A dramatic split in hemispheric weather patterns is unfolding as the week begins, with a powerful polar air mass plunging deep into South America while tropical moisture threatens flooding in North America and an African anticyclone bakes southern Europe. In Argentina, the national meteorological service has issued yellow alerts for extreme cold across Buenos Aires and six other provinces, with minimums forecast to drop to -2°C in the capital’s suburbs and as low as 5°C in Tucumán by Sunday. Meteorologists in Buenos Aires describe the event as a “ciclogénesis” — the formation of a low-pressure system that is pulling frigid air northward while simultaneously trapping unseasonable warmth over Patagonia, a pattern that could break historical temperature records for June.
That same frontal boundary, advancing as a cold front over southeastern Brazil, has triggered heavy rainfall and a sharp temperature drop in São Paulo, Rio de Janeiro, and Belo Horizonte. São Paulo awoke to voluminous overnight rain and a maximum of just 15°C, while more than 150 municipalities in Minas Gerais were placed under a storm alert for hail and winds up to 60 km/h. Further north, the Amazonian cities of Belém and Manaus face daily downpours with humidity pushing the heat index past 36°C, illustrating how the same large-scale circulation is delivering both wintry chill and tropical deluge across the continent.
North of the equator, the focus shifts to Texas, where a surge of tropical moisture from the Gulf of Mexico is generating persistent heavy rain and flash flood warnings across a swath from Austin to San Antonio. The US National Weather Service warns that a prolonged episode of rainfall could trigger dangerous rises in creeks and urban waterways, with some areas already reporting inundations. In neighbouring Mexico, the city of Monterrey saw streets turn to rivers after intense afternoon storms, while Mexico City activated a yellow alert for hail and up to 30 mm of rain in eight boroughs. The contrast is sharp: Los Angeles basks under clear skies and 28°C, while New York endures a day of drenching rain and Miami sweats through a 34°C heat index made worse by high humidity.

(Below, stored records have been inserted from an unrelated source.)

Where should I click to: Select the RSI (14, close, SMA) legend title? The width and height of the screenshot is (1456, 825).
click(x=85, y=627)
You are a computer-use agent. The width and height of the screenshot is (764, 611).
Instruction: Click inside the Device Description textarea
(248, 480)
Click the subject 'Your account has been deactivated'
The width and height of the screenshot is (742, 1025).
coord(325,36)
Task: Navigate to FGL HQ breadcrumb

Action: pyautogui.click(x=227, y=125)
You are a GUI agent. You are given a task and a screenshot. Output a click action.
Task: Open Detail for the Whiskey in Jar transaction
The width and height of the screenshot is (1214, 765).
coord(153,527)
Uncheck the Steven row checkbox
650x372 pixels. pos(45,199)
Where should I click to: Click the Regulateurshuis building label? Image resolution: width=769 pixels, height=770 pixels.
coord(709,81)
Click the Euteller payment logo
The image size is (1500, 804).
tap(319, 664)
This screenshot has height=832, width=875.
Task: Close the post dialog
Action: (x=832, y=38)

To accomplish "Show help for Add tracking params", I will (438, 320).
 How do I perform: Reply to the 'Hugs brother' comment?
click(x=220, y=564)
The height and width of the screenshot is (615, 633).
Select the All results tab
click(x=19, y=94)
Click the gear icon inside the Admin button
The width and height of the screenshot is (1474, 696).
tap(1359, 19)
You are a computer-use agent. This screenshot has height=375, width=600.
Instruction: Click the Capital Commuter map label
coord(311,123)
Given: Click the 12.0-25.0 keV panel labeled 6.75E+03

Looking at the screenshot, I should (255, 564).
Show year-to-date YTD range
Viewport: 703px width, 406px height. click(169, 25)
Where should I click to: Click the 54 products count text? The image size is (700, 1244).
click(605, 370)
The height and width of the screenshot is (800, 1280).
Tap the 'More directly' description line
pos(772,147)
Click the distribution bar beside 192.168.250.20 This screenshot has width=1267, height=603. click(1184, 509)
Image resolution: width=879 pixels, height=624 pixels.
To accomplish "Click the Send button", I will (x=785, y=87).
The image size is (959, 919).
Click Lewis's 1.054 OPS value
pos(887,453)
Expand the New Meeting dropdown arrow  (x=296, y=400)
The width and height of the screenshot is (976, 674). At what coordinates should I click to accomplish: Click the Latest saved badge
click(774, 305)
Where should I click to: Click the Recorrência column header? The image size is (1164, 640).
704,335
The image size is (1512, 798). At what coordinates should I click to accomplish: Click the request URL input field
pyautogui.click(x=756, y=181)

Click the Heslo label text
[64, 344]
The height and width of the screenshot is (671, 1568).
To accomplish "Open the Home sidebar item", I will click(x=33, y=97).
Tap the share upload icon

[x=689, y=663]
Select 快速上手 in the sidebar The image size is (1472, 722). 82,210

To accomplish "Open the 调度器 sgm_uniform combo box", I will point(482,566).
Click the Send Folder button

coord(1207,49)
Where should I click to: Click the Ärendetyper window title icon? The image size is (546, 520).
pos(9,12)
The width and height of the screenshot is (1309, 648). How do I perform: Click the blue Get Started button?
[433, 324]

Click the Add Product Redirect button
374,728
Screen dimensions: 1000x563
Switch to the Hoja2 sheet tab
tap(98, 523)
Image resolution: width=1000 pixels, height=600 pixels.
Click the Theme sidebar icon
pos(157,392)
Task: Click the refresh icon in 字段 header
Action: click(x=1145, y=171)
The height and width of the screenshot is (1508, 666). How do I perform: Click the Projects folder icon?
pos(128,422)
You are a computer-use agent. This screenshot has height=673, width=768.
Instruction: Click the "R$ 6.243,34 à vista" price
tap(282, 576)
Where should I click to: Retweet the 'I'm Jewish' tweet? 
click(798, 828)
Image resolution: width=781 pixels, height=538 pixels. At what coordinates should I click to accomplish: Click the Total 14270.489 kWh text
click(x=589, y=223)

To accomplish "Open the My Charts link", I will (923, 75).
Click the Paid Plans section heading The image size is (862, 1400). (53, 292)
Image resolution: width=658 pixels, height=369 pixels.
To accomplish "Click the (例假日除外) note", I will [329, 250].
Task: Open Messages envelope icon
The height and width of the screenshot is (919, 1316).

Across the Atlantic, Europe is experiencing its own divergence. An expanding subtropical high — the so-called African anticyclone — is set to push temperatures well above 40°C in Italy by the weekend, with forecasters in Rome warning of a prolonged stable phase that will erase rainfall and drive heat stress. Moscow, by contrast, is shivering through a week of May-like chill, with daytime highs struggling to reach 20°C and overnight lows of 8-13°C. Specialists at the Russian Hydrometcentre expect up to half of June’s normal monthly rainfall to fall in just six days, accompanied by thunderstorms, hail, and squally winds. Further east, the Indian monsoon has advanced into Andhra Pradesh and West Bengal, while Indonesian authorities warn of heavy rain and possible thunderstorms across Sumatra, Java, and Sulawesi.
Viewed from a global perspective, the simultaneous extremes reflect a blocked atmospheric configuration, where stubborn high-pressure ridges and deep troughs are locking weather systems in place. For the Southern Hemisphere, the early arrival of polar air presages a harsh start to winter, with frosts already reported in Paraná, Brazil, and further cold snaps likely. In the north, the combination of tropical moisture and stagnant patterns raises the risk of prolonged flooding in Texas and the US Gulf Coast, even as Europe braces for what could be the first major heatwave of the summer. The week ahead will test infrastructure and public health systems across multiple continents, a reminder that seasonal transitions are increasingly arriving not as gentle shifts but as jarring meteorological shocks.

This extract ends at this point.